Nasceu no seio de uma família fidalga nos últimos dias do ano de 1930, a 29 de dezembro, num local quase premonitório: a Quinta da Aveleda, em Penafiel. Depois, estudou no Colégio Brotero, na Foz do Douro, e no Colégio das Caldinhas, em Santo Tirso.
Foi Fernando Guedes quem pediu ao pai para entrar para a empresa em 1952, contou em 2012 numa entrevista à Notícias Magazine. Ainda passou pela Faculdade de Economia de Lisboa, mas preferiu não acabar o curso. «O meu pai perguntou-me ‘O que é que tu sabes? Sabes como se faz uma pipa?’, e eu respondi ‘O que é uma pipa?’. ‘O casco’, respondeu ele e disse-me: ‘Então vais ser tanoeiro’».
Iniciou assim o seu percurso na Sogrape, a ganhar 500 escudos («Não era mau», disse na mesma altura). Acabou por ir estudar Enologia para a Faculdade de Ciências da Universidade de Dijon, em França, mas os primeiros passos na Sogrape começaram efetivamente como o pai lhe ditou: a fazer pipas.
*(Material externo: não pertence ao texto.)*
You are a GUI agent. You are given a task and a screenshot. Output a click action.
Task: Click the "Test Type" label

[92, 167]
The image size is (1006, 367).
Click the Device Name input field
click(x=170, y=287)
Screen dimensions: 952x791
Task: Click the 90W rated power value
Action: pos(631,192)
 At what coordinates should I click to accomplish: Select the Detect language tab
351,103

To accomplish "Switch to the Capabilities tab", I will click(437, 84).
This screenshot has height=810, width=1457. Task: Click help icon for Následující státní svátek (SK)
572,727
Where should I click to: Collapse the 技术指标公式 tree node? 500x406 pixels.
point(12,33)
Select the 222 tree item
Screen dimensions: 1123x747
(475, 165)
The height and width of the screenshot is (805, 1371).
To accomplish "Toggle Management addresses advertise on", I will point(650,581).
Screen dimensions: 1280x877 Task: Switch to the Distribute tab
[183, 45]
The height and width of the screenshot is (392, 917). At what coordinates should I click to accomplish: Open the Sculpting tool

Hoje em dia, a admissão na empresa a novos membros da família continua a ter regras que fazem, inclusivamente, parte dos estatutos: antes de um descendente ser contratado, tem que trabalhar por um período de cinco anos fora da Sogrape. Só depois serão, consoante as suas aptidões e currículo, admitidos – e se houver um lugar disponível. «Por isso, as pessoas têm de dar o exemplo a quem não é da família. E se não são tão bons como os de fora… Então onde é que íamos parar? Quem mandava? Quem está abaixo ou quem está acima? ‘Tu não sabes nada’, ‘ah, mas sou patrão’. Mas o que é que isso interessa?», justificou na mesma entrevista.
Voltou a Portugal com o diploma de enólogo, tornando-se assim num dos três primeiros enólogos portugueses. Casou em 1956, com Ana Mafalda Maria Antónia de Mello Falcão Trigoso da Cunha Mendonça e Menezes e tiveram três filhos: Salvador, Manuel Pedro e Fernando. Hoje, são eles a terceira geração da família fundadora e os responsáveis por levar a empresa a bom porto.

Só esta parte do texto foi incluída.